═══ Data for this exercise ═══
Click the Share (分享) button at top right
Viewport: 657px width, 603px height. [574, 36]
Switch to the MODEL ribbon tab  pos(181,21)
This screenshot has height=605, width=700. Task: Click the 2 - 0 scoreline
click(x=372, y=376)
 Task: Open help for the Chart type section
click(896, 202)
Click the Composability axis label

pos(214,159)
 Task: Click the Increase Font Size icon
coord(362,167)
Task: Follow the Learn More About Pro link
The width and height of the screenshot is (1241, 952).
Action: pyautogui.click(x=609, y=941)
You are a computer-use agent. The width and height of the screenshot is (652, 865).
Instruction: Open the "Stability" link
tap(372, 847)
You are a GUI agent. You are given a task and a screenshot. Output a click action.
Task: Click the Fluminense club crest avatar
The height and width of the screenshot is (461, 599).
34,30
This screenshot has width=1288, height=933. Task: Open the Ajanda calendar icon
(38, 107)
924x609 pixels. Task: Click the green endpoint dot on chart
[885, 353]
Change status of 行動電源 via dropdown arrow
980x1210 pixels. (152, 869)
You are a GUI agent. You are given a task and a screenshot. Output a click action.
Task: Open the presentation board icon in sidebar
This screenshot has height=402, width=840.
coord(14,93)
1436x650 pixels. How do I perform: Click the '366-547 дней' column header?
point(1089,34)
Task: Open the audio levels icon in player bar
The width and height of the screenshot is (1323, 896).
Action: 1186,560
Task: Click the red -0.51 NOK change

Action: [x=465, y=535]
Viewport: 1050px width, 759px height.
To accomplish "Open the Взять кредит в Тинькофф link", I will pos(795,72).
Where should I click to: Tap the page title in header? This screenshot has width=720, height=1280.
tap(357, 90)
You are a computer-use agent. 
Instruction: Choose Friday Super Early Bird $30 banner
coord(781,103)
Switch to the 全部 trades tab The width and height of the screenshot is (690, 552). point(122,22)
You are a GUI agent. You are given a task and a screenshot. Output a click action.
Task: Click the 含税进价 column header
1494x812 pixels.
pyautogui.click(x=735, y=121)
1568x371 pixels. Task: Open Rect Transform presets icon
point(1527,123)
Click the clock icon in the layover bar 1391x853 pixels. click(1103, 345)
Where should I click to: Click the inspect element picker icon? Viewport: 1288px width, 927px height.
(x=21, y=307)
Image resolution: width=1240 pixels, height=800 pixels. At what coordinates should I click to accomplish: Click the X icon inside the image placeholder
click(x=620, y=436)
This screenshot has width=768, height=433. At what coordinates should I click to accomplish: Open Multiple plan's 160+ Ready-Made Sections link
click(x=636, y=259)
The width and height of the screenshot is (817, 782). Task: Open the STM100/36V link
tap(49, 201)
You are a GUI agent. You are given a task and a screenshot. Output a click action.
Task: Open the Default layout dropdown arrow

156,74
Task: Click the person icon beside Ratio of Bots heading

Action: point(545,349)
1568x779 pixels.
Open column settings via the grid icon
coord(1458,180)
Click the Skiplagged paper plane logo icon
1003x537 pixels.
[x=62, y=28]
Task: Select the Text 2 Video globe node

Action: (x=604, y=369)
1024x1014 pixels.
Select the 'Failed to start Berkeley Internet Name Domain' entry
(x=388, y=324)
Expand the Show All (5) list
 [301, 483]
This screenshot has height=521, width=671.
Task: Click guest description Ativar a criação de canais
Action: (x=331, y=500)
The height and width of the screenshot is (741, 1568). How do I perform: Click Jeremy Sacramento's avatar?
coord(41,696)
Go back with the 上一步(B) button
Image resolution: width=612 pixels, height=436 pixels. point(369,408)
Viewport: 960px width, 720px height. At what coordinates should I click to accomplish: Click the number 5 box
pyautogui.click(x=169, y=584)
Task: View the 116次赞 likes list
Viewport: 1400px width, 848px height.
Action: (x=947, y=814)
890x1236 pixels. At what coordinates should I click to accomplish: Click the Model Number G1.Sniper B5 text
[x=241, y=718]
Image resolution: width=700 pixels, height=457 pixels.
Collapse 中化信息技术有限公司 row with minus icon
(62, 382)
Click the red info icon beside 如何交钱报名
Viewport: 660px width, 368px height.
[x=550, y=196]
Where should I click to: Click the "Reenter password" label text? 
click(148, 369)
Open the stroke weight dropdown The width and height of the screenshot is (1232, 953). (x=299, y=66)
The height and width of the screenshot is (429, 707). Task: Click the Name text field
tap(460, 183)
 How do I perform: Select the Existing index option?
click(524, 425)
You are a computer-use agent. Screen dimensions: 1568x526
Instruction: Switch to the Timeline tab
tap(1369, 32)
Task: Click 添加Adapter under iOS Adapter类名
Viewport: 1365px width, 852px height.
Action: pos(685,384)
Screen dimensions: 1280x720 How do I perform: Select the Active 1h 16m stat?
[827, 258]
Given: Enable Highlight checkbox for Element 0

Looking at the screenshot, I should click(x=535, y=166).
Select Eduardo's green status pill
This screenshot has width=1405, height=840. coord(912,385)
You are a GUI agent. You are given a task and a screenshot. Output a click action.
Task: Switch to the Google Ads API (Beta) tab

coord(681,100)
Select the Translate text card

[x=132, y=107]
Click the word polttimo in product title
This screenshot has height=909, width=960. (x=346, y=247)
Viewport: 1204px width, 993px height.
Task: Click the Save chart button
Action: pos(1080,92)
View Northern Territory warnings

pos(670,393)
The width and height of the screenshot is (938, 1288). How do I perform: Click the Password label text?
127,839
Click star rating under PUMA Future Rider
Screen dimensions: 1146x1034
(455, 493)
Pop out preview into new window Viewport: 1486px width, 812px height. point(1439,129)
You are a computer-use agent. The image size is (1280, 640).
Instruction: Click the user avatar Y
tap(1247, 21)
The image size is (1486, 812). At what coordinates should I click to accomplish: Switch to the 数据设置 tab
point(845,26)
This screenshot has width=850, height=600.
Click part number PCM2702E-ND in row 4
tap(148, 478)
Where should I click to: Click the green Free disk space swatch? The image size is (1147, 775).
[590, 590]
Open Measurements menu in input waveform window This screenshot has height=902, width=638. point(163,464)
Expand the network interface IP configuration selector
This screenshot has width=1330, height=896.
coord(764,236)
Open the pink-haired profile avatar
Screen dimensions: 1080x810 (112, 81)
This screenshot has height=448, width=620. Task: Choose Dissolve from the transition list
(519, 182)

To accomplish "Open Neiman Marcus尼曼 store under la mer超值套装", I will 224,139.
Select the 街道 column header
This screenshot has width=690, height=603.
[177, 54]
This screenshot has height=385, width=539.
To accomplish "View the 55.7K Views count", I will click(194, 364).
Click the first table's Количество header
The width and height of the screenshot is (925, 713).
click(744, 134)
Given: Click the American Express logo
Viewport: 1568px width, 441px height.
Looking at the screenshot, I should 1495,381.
═══
* What is required *
Transcribe the listing verbatim, from the line containing "Task: Select the Text 2 Video globe node" through the line containing "This screenshot has width=1405, height=840.", with both of those lines included.

* Solution for this exercise *
Task: Select the Text 2 Video globe node

Action: (x=604, y=369)
1024x1014 pixels.
Select the 'Failed to start Berkeley Internet Name Domain' entry
(x=388, y=324)
Expand the Show All (5) list
 [301, 483]
This screenshot has height=521, width=671.
Task: Click guest description Ativar a criação de canais
Action: (x=331, y=500)
The height and width of the screenshot is (741, 1568). How do I perform: Click Jeremy Sacramento's avatar?
coord(41,696)
Go back with the 上一步(B) button
Image resolution: width=612 pixels, height=436 pixels. point(369,408)
Viewport: 960px width, 720px height. At what coordinates should I click to accomplish: Click the number 5 box
pyautogui.click(x=169, y=584)
Task: View the 116次赞 likes list
Viewport: 1400px width, 848px height.
Action: (x=947, y=814)
890x1236 pixels. At what coordinates should I click to accomplish: Click the Model Number G1.Sniper B5 text
[x=241, y=718]
Image resolution: width=700 pixels, height=457 pixels.
Collapse 中化信息技术有限公司 row with minus icon
(62, 382)
Click the red info icon beside 如何交钱报名
Viewport: 660px width, 368px height.
[x=550, y=196]
Where should I click to: Click the "Reenter password" label text? 
click(148, 369)
Open the stroke weight dropdown The width and height of the screenshot is (1232, 953). (x=299, y=66)
The height and width of the screenshot is (429, 707). Task: Click the Name text field
tap(460, 183)
 How do I perform: Select the Existing index option?
click(524, 425)
You are a computer-use agent. Screen dimensions: 1568x526
Instruction: Switch to the Timeline tab
tap(1369, 32)
Task: Click 添加Adapter under iOS Adapter类名
Viewport: 1365px width, 852px height.
Action: pos(685,384)
Screen dimensions: 1280x720 How do I perform: Select the Active 1h 16m stat?
[827, 258]
Given: Enable Highlight checkbox for Element 0

Looking at the screenshot, I should click(x=535, y=166).
Select Eduardo's green status pill
This screenshot has width=1405, height=840. coord(912,385)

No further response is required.